+++ Отрывок
Геоисторические образы и идентичность
О роли административно-государственных границ будет сказано ниже. Но с географией еще есть, в чем разбираться. Благодаря французской исторической школе Анналов было положено начало так называемым геоисторическим исследованиям, в центре которых образы географического пространства, которые создаются людьми и на которые природная среда реагирует в соответствии с этими образами. Поэтому в духе этой школы правильнее говорить не о географическом детерминизме, а о географическом поссибилизме, когда географическая среда предоставляет человеческим сообществам возможности для действий и развития. В классическом труде Ф. Броделя «Средиземное море и средиземноморский мир в эпоху Филиппа II» (1949) среда этого региона и его границы представлены, по словам Замятина, как «упругий, пульсирующий, дышащий образ, захватывающий и отдающий обратно Атлантику, Центральную Азию, Восточную Европу, Русь. Средиземное море постоянно мигрирует как историко-географический образ, восприятию чего способствует и картографическая игра с наложением средиземноморских контуров на другие географические регионы» (Д.Н. Замятин. Культура и пространство. Моделирование географических образов. М., 2006. С.31).
Именно Бродель заметил, что Средиземное море в эпоху античности и средневековья воспринималось как море восточное, афро-азиатское, языческое и даже исламское. Европа «узнала» Средиземноморье и «уменьшила» его образ в физическом отношении (уже как часть самой Европы) только в эпоху Великих географических открытий, когда открылись новые трансокеанские пространственные коридоры для жителей континента (Бродель Ф. Средиземное море и средиземноморский мир в эпоху Филиппа II. Часть 1. Роль среды. М., 2002. С. 258, 300-304).
В наше время также создаются мощные образы различных регионов, стран и континентов. Эта работа с большими пространствами позволяет расширить привычные восприятия тех или иных регионов, включить их образы в более крупные образные системы. По поводу России в последнее время было создано много новых трудов, ибо возникло новое государство с точки зрения его географии и геополитической роли. В этой связи отмечу работы В.Л. Цымбурского и В.Л. Каганского (В.Л. Цымбурский. Россия – Земля за Великим Лимитрофом: цивилизация и ее геополитика. М., 2000; В.Л. Каганский. Культурный ландшафт и советское обитаемое пространство. М., 2001). С волнующими кровь выводами этих географов-философов чаще всего мне как заземленному эмпирику было трудно согласиться, но важен сам факт интенсивного обсуждения темы – образ страны в пространственно-географическом аспекте. Здесь вообще много мифологии и образных конструкций, которые выдают или узость мысли (если речь идет об ученых), или первичность эмоционального начала (если речь идет о художниках и политиках). Например, теоретик российского пространства Каганский мыслит Россию только в имперской парадигме, не допуская мысли о возможности восприятия страны в аспекте национального государства: «Делать вид, что Россия не имеет значимых имперских структур, - безответственность или невменяемость, как и прожекты превращения России в национальное государство, при том, что не существует доминирующей этнической группы, как и нет ведущей профессии или конфессии» (В.Каганский. Невменяемое пространство // Отечественные записки. 2002 № 6(7). С.15).
++++++
+++ Записанные данные
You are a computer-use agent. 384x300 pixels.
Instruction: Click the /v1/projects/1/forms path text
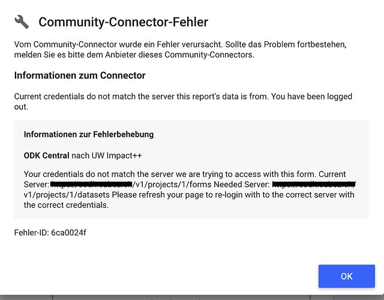[172, 184]
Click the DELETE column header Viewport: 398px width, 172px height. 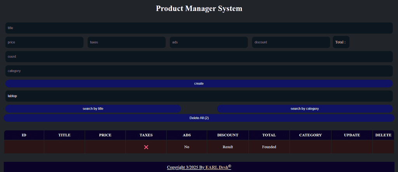pos(383,135)
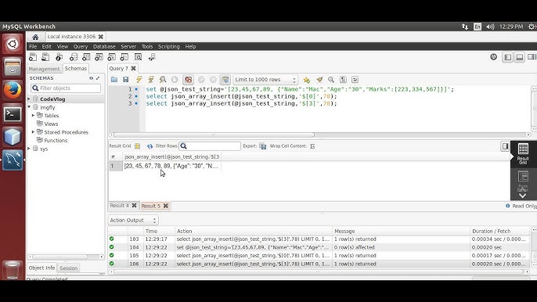This screenshot has width=537, height=302.
Task: Open the Action Output dropdown
Action: coord(133,220)
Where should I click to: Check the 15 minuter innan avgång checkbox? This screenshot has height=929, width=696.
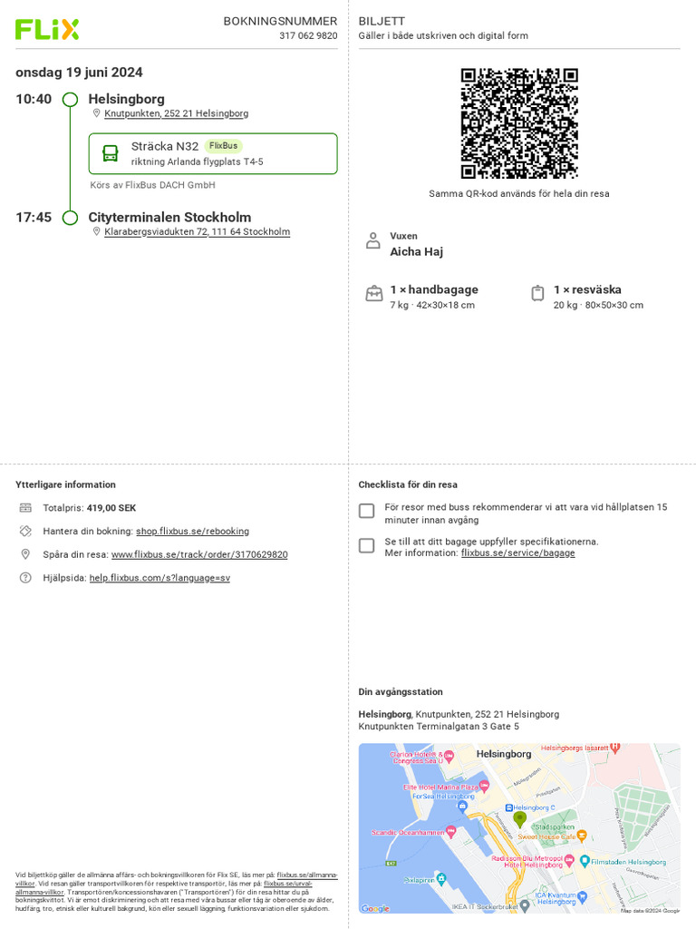click(367, 511)
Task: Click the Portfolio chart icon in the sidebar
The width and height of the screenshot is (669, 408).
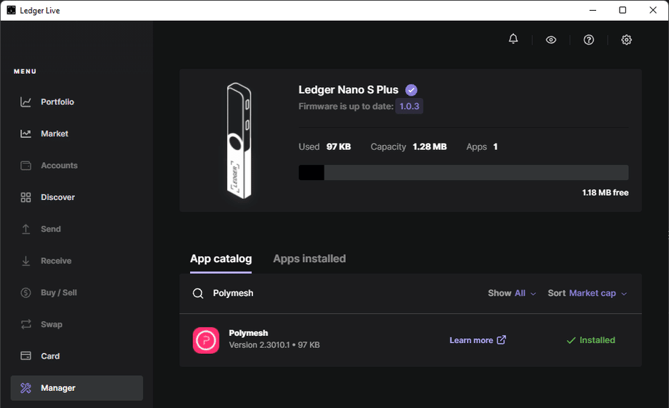Action: tap(26, 102)
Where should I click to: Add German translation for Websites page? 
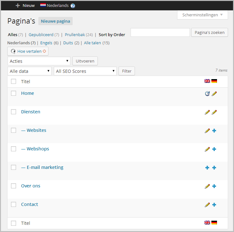pyautogui.click(x=214, y=131)
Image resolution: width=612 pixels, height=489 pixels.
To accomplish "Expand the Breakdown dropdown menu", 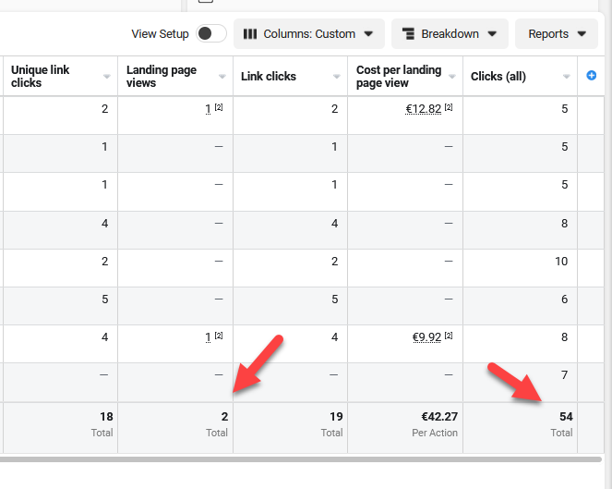I will coord(450,34).
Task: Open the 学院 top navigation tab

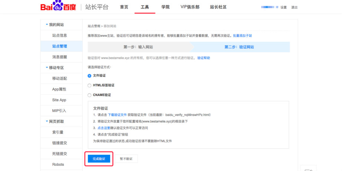Action: click(165, 7)
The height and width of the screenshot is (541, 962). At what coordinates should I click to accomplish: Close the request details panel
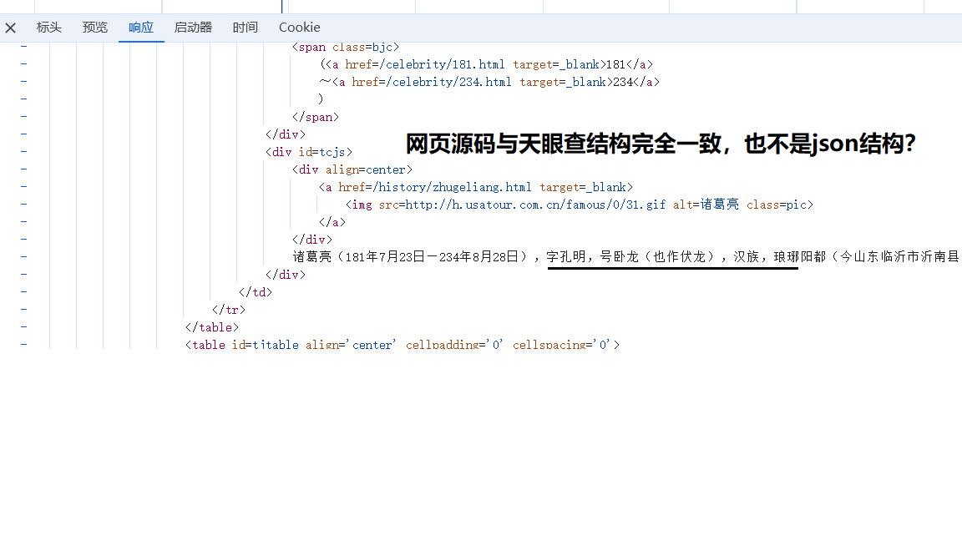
++++++
Поставленные задачи:
1. В какую эпоху, согласно отрывку о геоисторических образах, Европа «узнала» Средиземноморье и «уменьшила» его образ?
2. Продолжите отрывок о геоисторических образах и идентичности, начав сразу после его последнего предложения.
Данные получены из другого источника.

Ответы на задачи:
1. В эпоху Великих географических открытий.

2.
Столь резкое суждение основано всего лишь на плоском понимании нации и непонимании, что есть национальное государство. Но главное, из чего растут подобные суждения, это из растерянности перед российским пространством и неспособности осмыслить его как целое даже теми, кто сделал это своей профессией. Кстати, на эмоциональном уровне художники и даже российские обыватели с этим вполне справляются. Так, например, в словах нашего национального гимна С. М.Михалков один из шести куплетов посвятил географическому образу страны, и звучит этот немного абсурдный текст так: «От южных морей до полярного края / Раскинулись наши леса и поля. / Одна ты на свете! Одна ты такая - / Хранимая Богом родная земля!». Хотя южных морей у России нет, и леса с полями до полярного края никак не могут раскидываться, тем не менее, геообраз страны в тексте гимна был создан и он работает, раз его поют. Что касается обывателя, то мой покойный сосед по рязанской деревне Алтухово Иван Ефимович Ежов постоянно меня спрашивал, а «не продаст ли Ельцин Курилы японцам»: это была его территория, хотя сам он дальше города Егорьевска никуда в жизни не выезжал.
Практика использования географическо-пространственных образов используется широко и другими государствами. Причем, именно для формирования национальной идентичности (безотносительно, есть или нет в стране доминирующая этническая группа, конфессия или профессия). Приведу только один пример. В 1997 г. по заказу кабинета Тони Блэра научно-исследовательским институтом DEMOS был подготовлен доклад «Британия: создавая заново нашу идентичность». Его автор, впоследствии директор Института внешней политики Марк Леонард, предложил шесть ключевых моментов для нового имиджа страны. Среди тех из них, которые получили наиболее четкое выражение в последующей политике правительства и нашли отклик в обществе, можно выделить три:
- Британия провозглашается проводником глобализации – местом, где происходит обмен товарами, информацией и идеями, мостом между Европой и Америкой.
- Британия – это остров, обладающий уникальными творческими ресурсами. Он уникален во всем – от фундаментальных научных открытий до поп-музыки.
3.Британия – это «нация-гибрид», черпающая свои силы в этническом и культурном многообразии (Михаил Липкин. XXI век по Гринвичу: Британия в поисках постимперской идентичности // Вестник российской нации. 2009. № 2(4). С. 136).
При чем здесь этнические группы, конфессии, а тем более профессии, чтобы самоопределяться как национальное государство? Кроме, как невменяемыми и безответственными суждения самого Каганского по поводу России назвать нельзя.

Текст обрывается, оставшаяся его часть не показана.